The easiest way to explain Domain Name Service (DNS) is to think of DNS as a phone book. Computers access a DNS server to be able to look up a domain name and return IP address associated with it, much the same as you could use a phone book to look up someone’s telephone number. Once your computer has the IP address from DNS, it then sends a request to that IP address to get the information required to display the website or service. DNS is required if you host a website or other services for your own employees or customers.
DNS can also be used inside a network especially in an Active Directory Domain environment to be able to locate resources on an internal network. In this environment, DNS is typically installed on a domain controller.
Why attack DNS?
Attackers want information or to cause damage to systems. The methods that these attackers use can cause DNS to not respond or worse direct you to a malicious site that can then compromise your system with malware or ransomware. There are several ways to affect DNS; we’ll cover some of the most common forms below…
Zero Day Exploits
Zero Day Exploits are exploits that are freshly released into the wild either by individuals with malicious intent or those that are trying to bring light to the exploit so that it is fixed by the developer of the DNS server. These exploits are dangerous in the fact that they have most often yet to be patched. If the exploit is severe enough, developers may release a patch outside of their normal patch cycle. This is why it is important to have some kind of patch management process in place to upgrade servers and workstations on a regular basis.
DNS poisoning and hijacking
DNS poisoning is a method by which an attacker gains access to a DNS server and then begins to “poison” or change records that exist in the DNS cache causing users to be redirected to a different site than they are trying to access. DNS hijacking is similar to DNS poisoning except instead of changing records in the DNS cache, records are changed in DNS itself. Hijacking is typically seen in cases where weak passwords to access and change DNS are in use.
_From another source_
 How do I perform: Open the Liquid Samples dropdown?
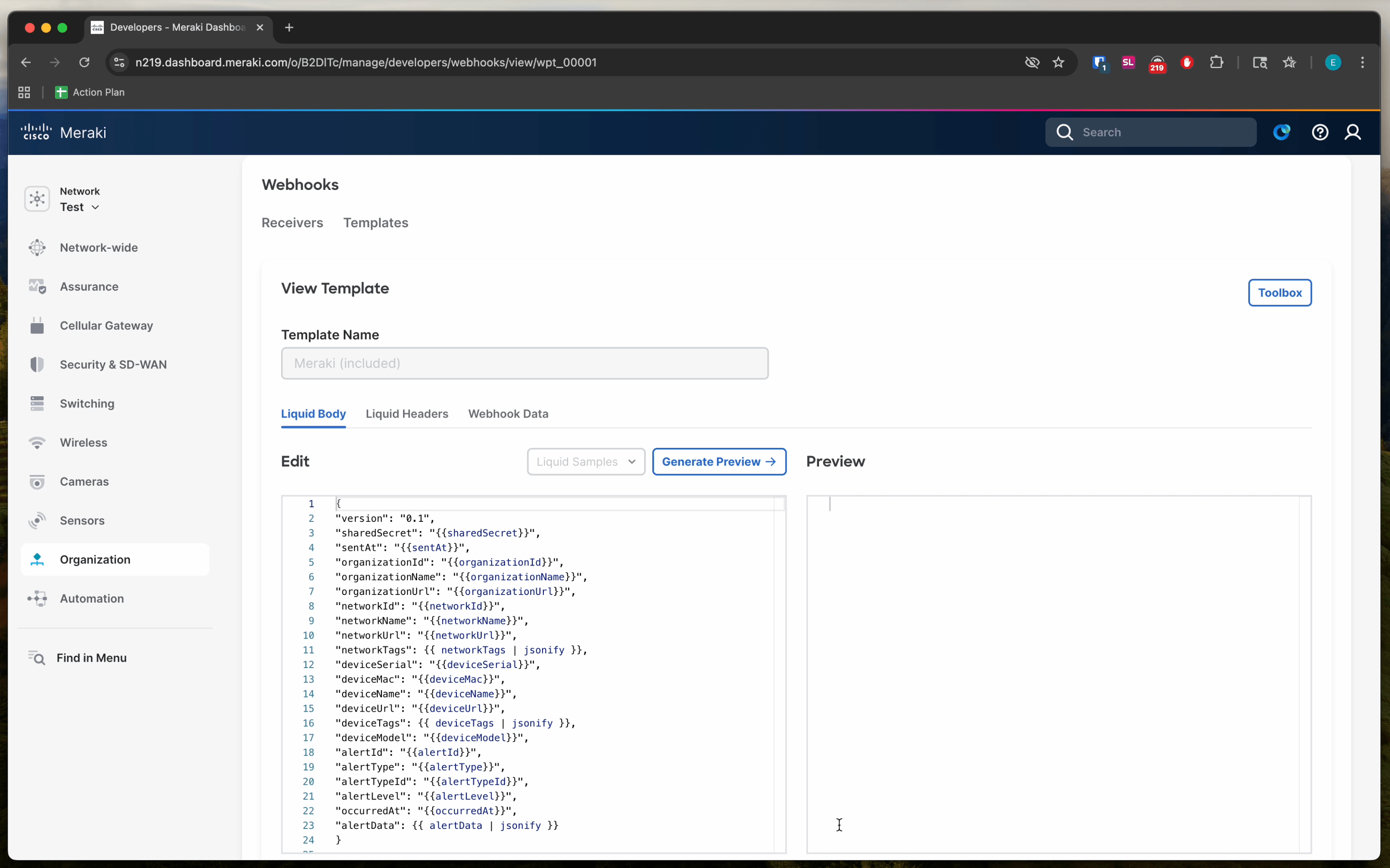[586, 462]
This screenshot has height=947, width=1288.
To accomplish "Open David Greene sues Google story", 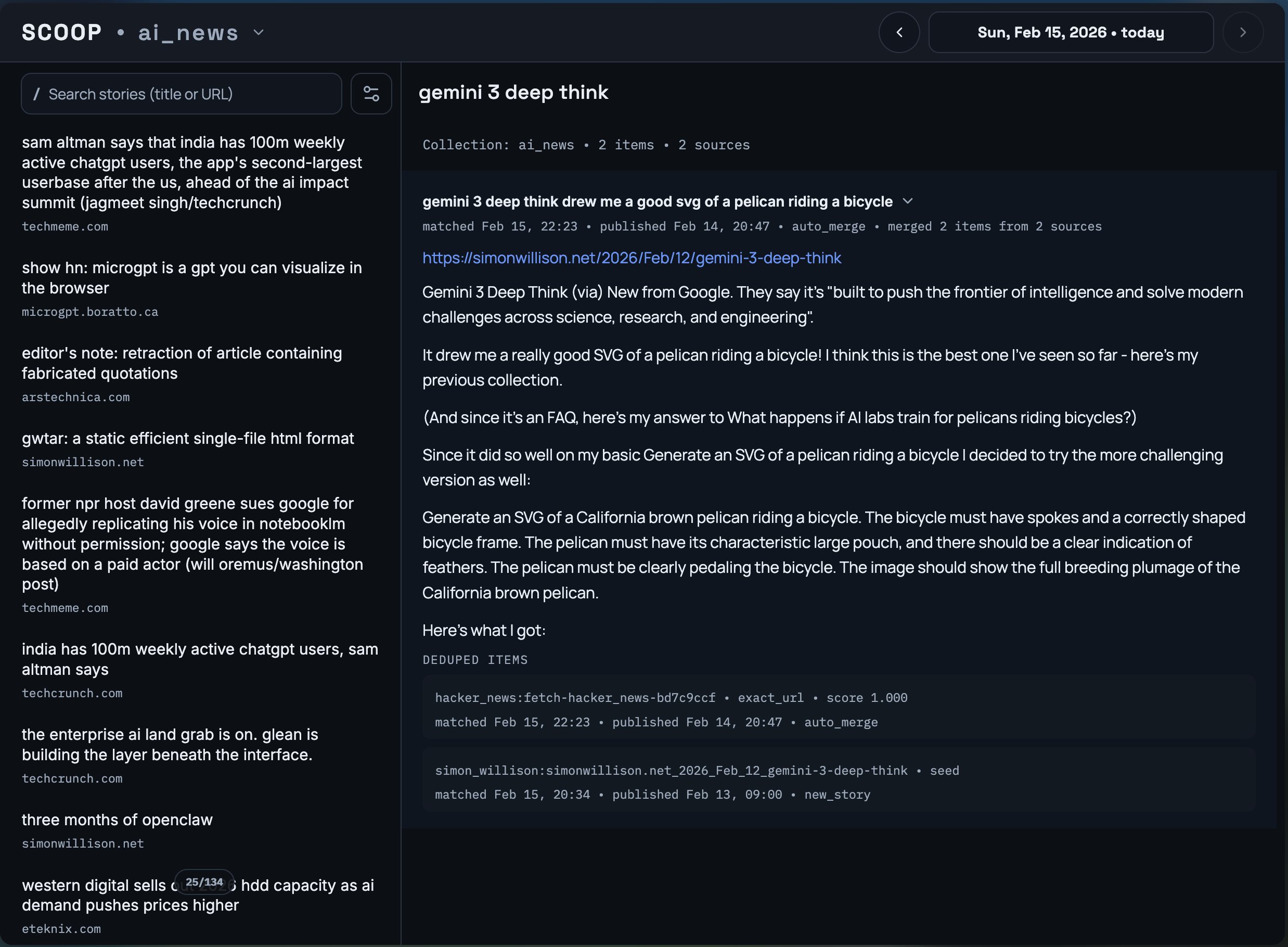I will [x=192, y=543].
In both poisoning and hijacking the goal is to get users to try to divulge information, typically account passwords, or install ransomware on machines.
Denial of Service
Denial of service attacks have one goal in mind: to disrupt services enough to cause a server to fail. An attacker will use an infected machine to send queries to the DNS server in the hope of causing the server to fail. A distributed denial of service attack is similar but uses multiple infected machines to cause the server to fail. These attacks typically affect DNS servers on the internet but are also seen in internal networks.
How to protect DNS?
First, if your DNS servers are hosted on an internal network, it is important that these servers are patched on a regular basis. Patch management helps here because it is automated and will report if there are issues that require manual intervention. If you’re using an external DNS service, it is important to choose a DNS service that is reputable that has security in place to protect DNS and attempt to prevent denial of service attacks and poisoning. Also, it is important to use a secure password to avoid your DNS being hijacked.
One technology that is coming down the pipe is called DNS over HTTPS which secures DNS end to end and prevents man in the middle attacks on DNS. This is not yet supported by the major operating systems but should be in the next few years as more and more providers move to this technology.